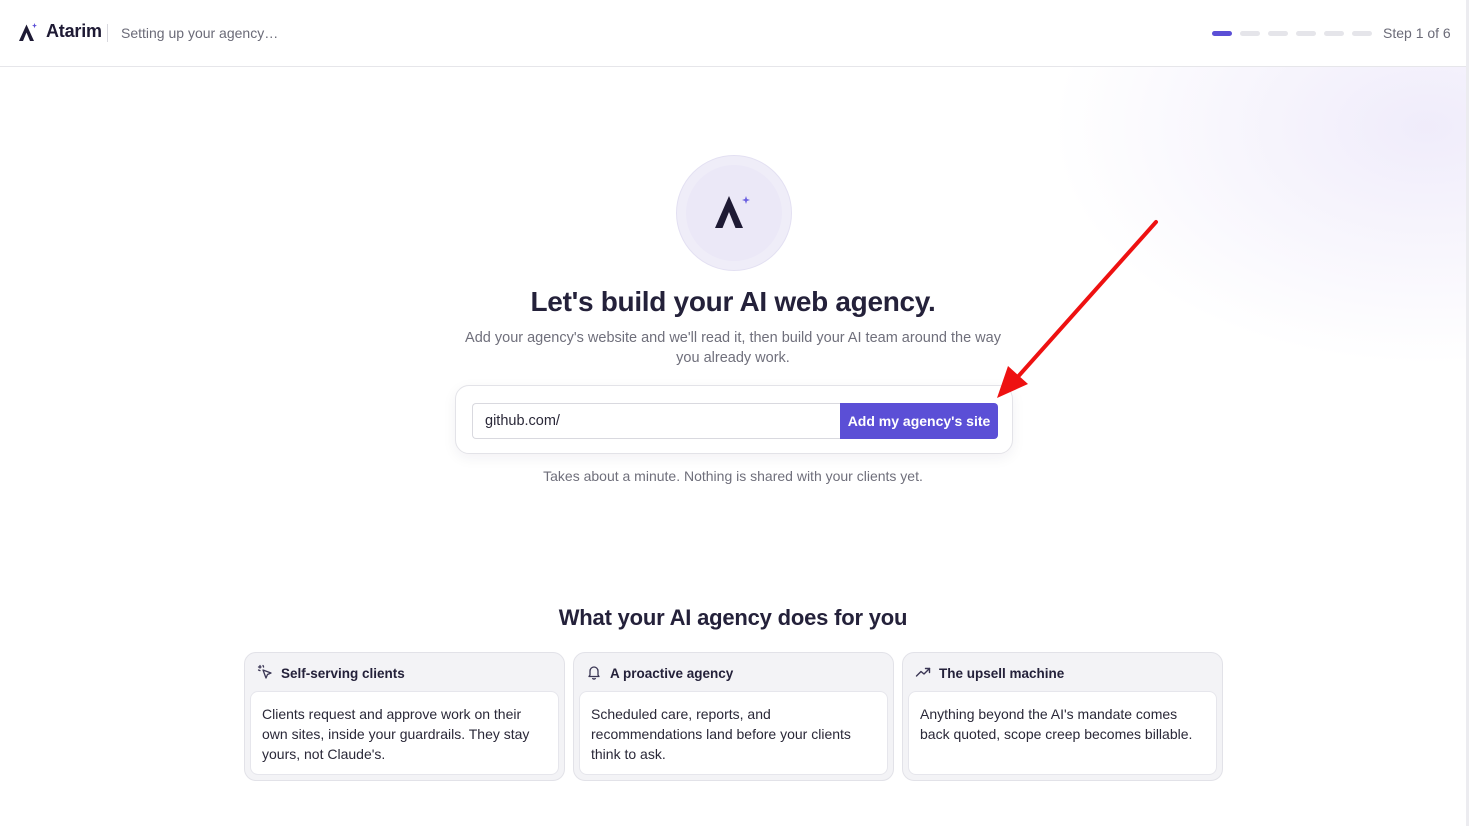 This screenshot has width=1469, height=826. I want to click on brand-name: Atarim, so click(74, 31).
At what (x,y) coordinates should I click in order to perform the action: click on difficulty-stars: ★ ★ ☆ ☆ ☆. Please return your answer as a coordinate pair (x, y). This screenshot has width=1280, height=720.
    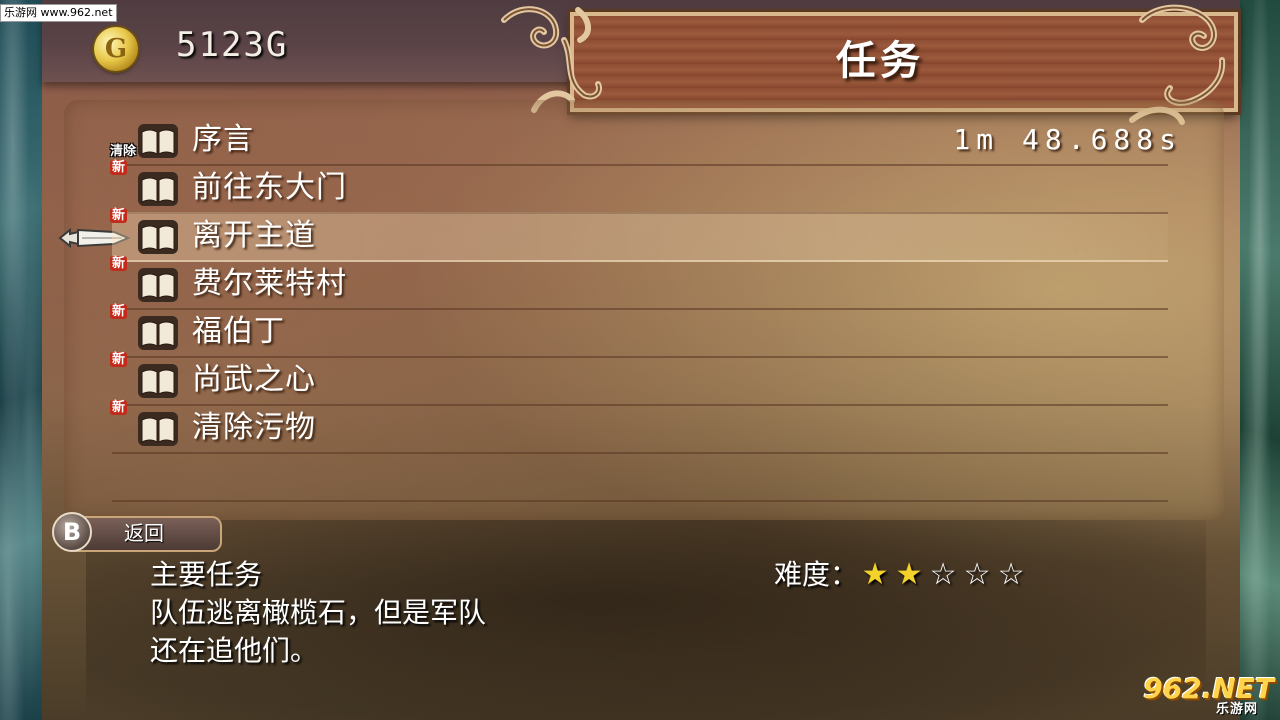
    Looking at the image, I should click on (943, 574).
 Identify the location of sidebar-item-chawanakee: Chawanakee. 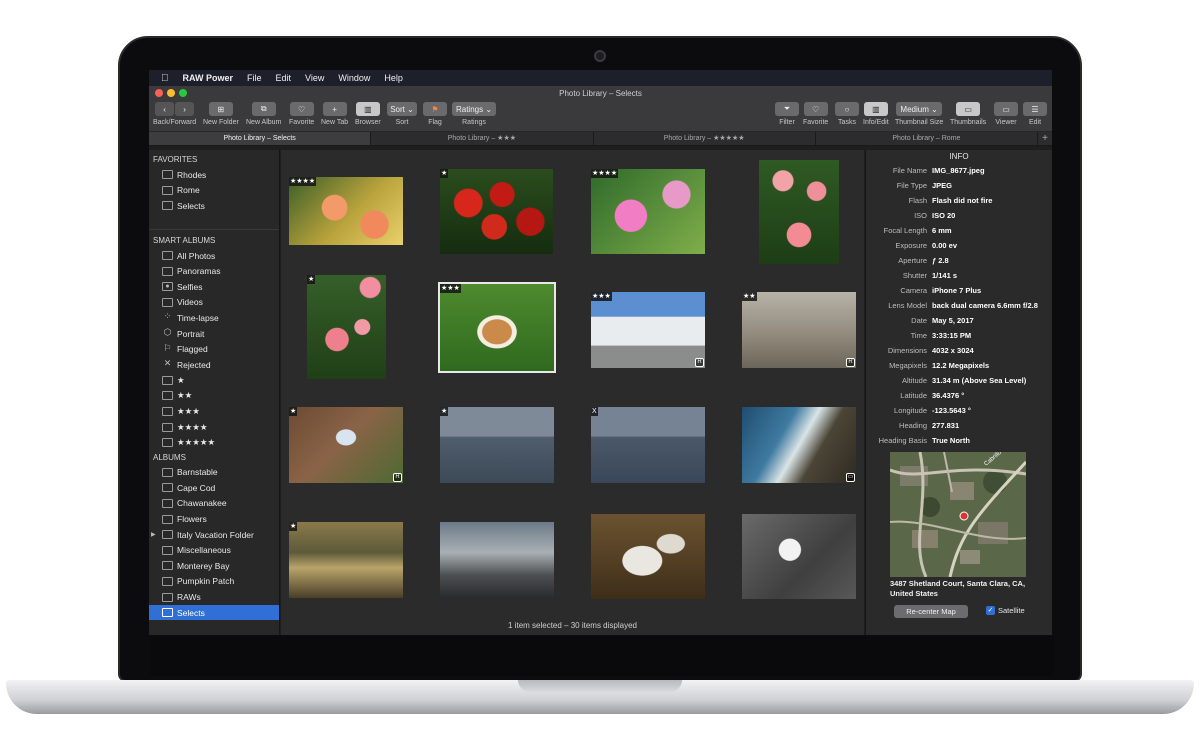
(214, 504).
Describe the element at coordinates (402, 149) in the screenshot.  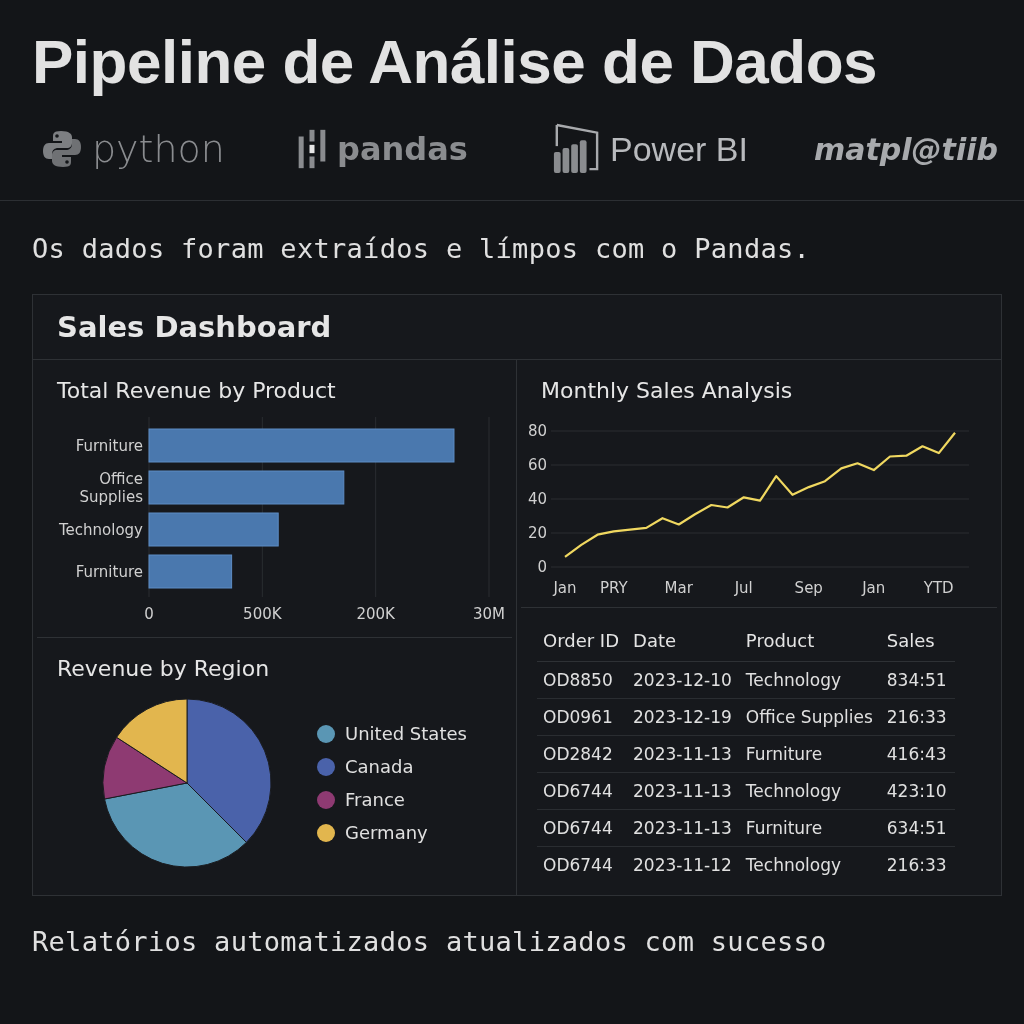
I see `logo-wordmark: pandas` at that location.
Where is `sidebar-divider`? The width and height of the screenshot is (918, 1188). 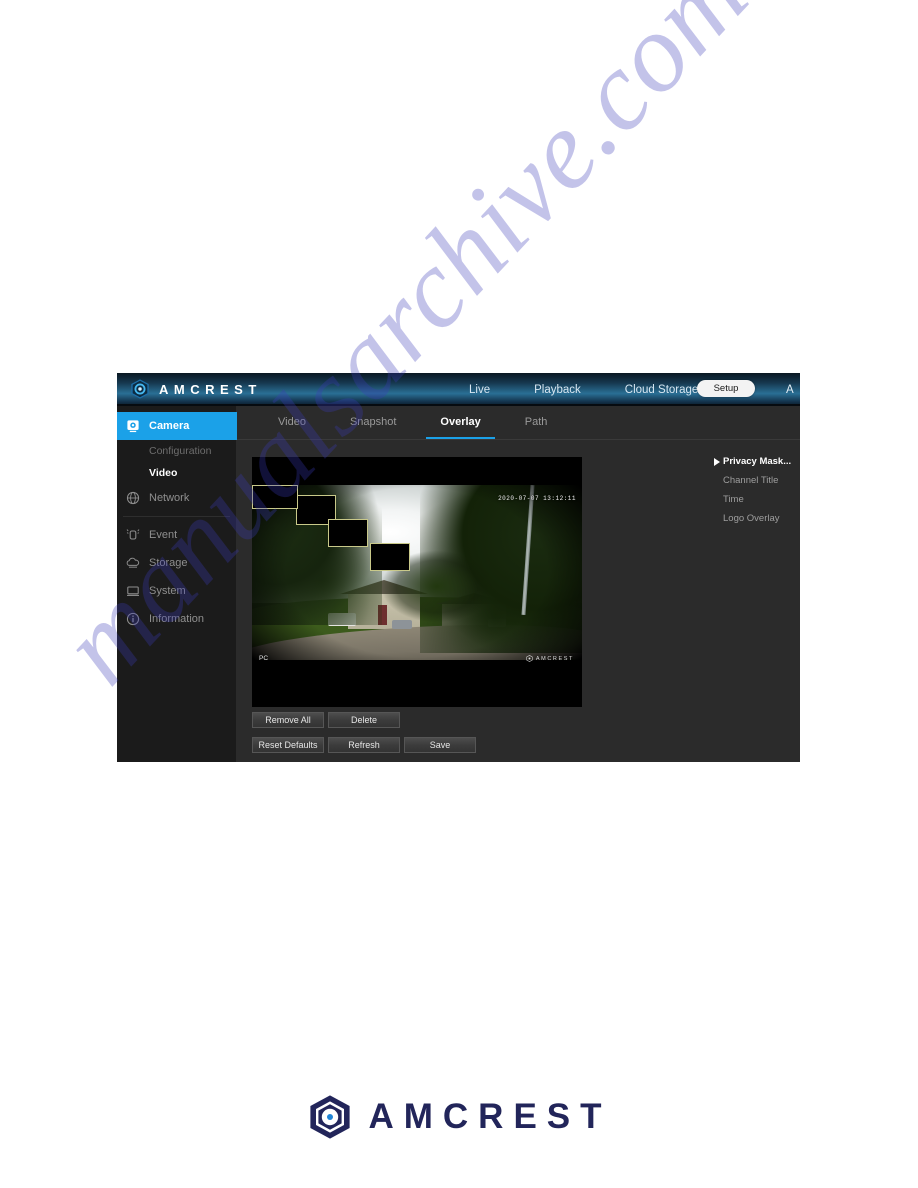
• • • •
• ACTIVITY
Rewrite the lines above, changing each "coordinates" to "position" and keeping everything else the same. Leave the pictures out.

• TASK RESPONSE
 This screenshot has width=1469, height=826. I want to click on brand-name: Atarim, so click(74, 31).
At what (x,y) position should I click in order to perform the action: click on difficulty-stars: ★ ★ ☆ ☆ ☆. Please return your answer as a coordinate pair (x, y). This screenshot has width=1280, height=720.
    Looking at the image, I should click on (943, 574).
 Identify the location of sidebar-item-chawanakee: Chawanakee. 
(214, 504).
Describe the element at position (402, 149) in the screenshot.  
I see `logo-wordmark: pandas` at that location.
Where is `sidebar-divider`? The width and height of the screenshot is (918, 1188). 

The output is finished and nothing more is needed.